Terry Helms was a DeKalb County firefighter for 32 years. FAMILY PHOTO
By Mea Watkins
The Atlanta Journal-Constitution
Terry Helms never allowed obstacles and health problems to get in the way of doing what he loved most — living. The Vietnam veteran, retired DeKalb County firefighter and avid fisherman kept a positive spirit and he told his family how things were going to be when he died, “There will be no sad songs and slow-walkin’ music when I go,” he said.
“He was at peace,” said his wife of 30 years, Pamela Garmon-Helms of Port Saint Joe, Fla.
Mr. Helms was known for his courage, dedication, character and wit. “He had a great deal of comedy about him,” said his sister-in-law, Stephanie Garmon-Ritchie of Dallas, Texas.
Terry Helms, of Port Saint Joe, Fla., and Two Rivers, Wis., formerly of Atlanta, died July 9 from complications of mesothelioma. He was 67. A memorial service is planned for October in Port Saint Joe, Fla. Deja & Martin Funeral Chapels, Two Rivers, Wis., is in charge of arrangements.
Mr.

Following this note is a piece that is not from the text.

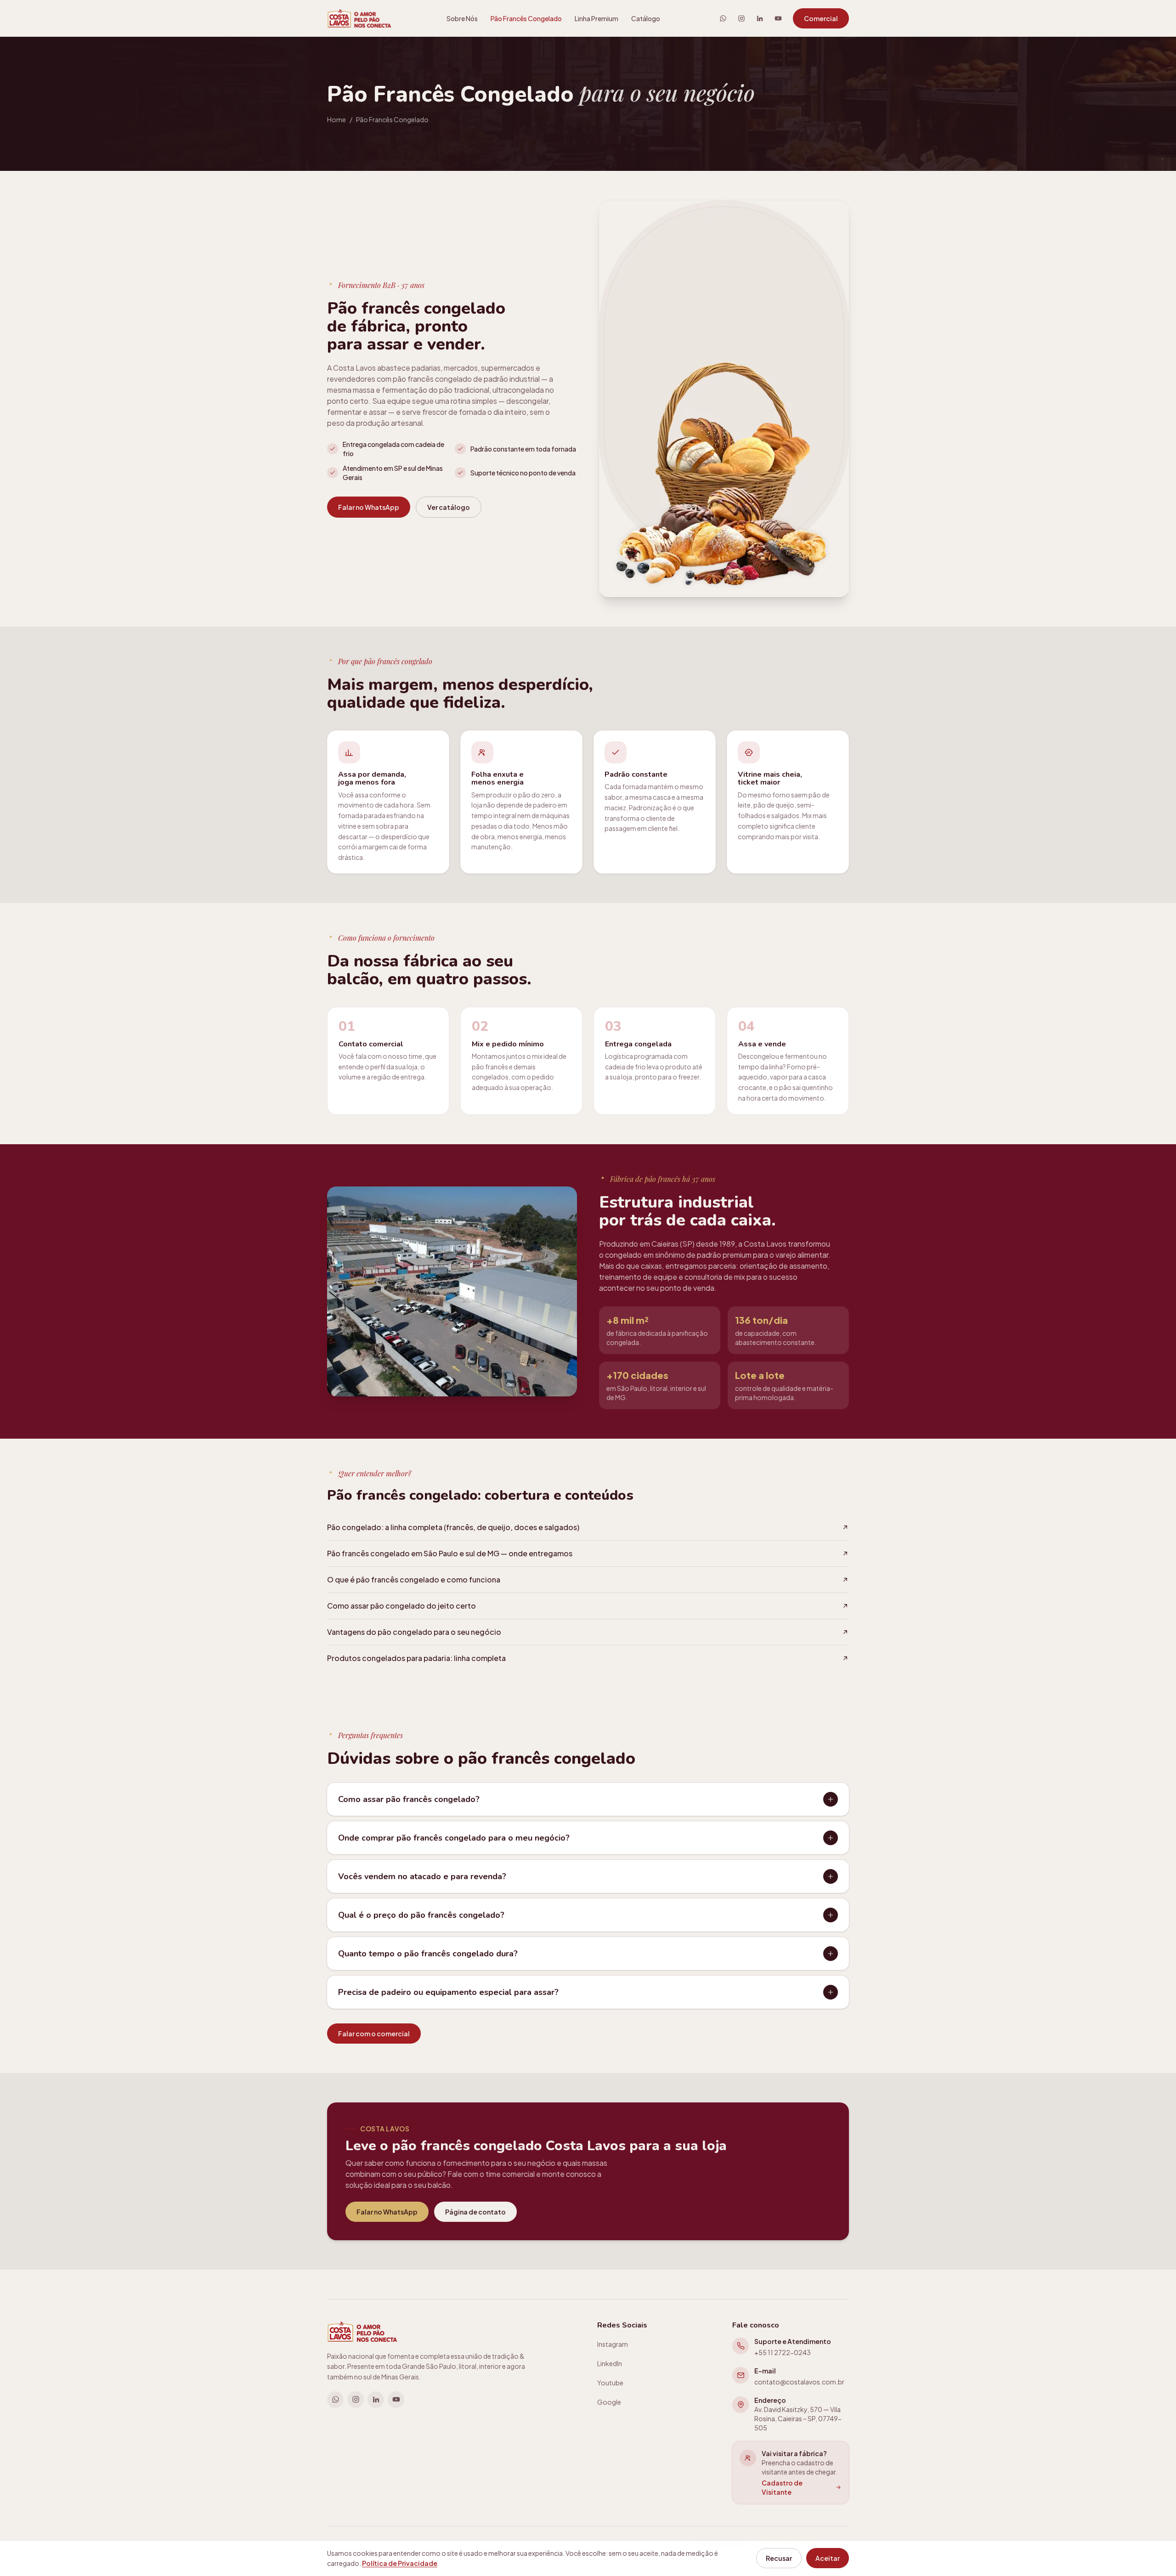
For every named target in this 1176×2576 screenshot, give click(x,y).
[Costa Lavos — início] (359, 18)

Helms was born in Gadsden, Ala., but spent most of his life in Atlanta. After completing two tours of duty in Vietnam, he returned to Atlanta and served the community as a DeKalb County firefighter for 32 years. The Helmses purchased the Grant Park home of author Margaret Mitchell’s aunt, renovated it themselves, and enjoyed it for 20 years before retiring to Port Saint Joe.
Mr. Helms faced and overcame some notable challenges. The war veteran suffered from post-traumatic stress disorder and alcoholism. He was a proud member of Alcoholics Anonymous, and recently celebrated his seventh year of sobriety.

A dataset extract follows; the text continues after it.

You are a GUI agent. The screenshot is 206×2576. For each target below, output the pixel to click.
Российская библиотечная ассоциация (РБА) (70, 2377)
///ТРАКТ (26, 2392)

“He was very proud of that,” said his sister-in-law. “It was a very important part of his life.”
“The good that AA does [for people] really affected him,” his wife said. “He became involved, had a good sponsor and became a sponsor to other people.”
As his health declined, Mr. Helms continued to find ways to enjoy life. He took to fishing in the calmer waters of Dead Lakes in Wewahitchka, Fla. And he was fond of visiting fire houses in different countries. He often exchanged firefighter collectible patches and pins with the local firefighters, establishing new friendships along the way. Mrs. Helms recalled how a fireman once invited them to watch the French Bicentennial Parade from the curb along The Avenue des Champs-Élysées in Paris. While visiting Prague, he learned that the firefighters didn’t have good protective gear, so he shipped his old coveralls and boots there.
Mr. Helms also loved to cook. He was the only person with whom his aunt, a barbeque restaurant owner in Alabama, would share her secret barbeque sauce recipe.
“And it took her three years to decide whether to give him the recipe,” Ms. Garmon-Ritchie said.
In addition to his wife, Mr. Helms is survived by his son, Jason Helms of Oakwood, daughter Dani Helms Weaver of Duluth and two granddaughters.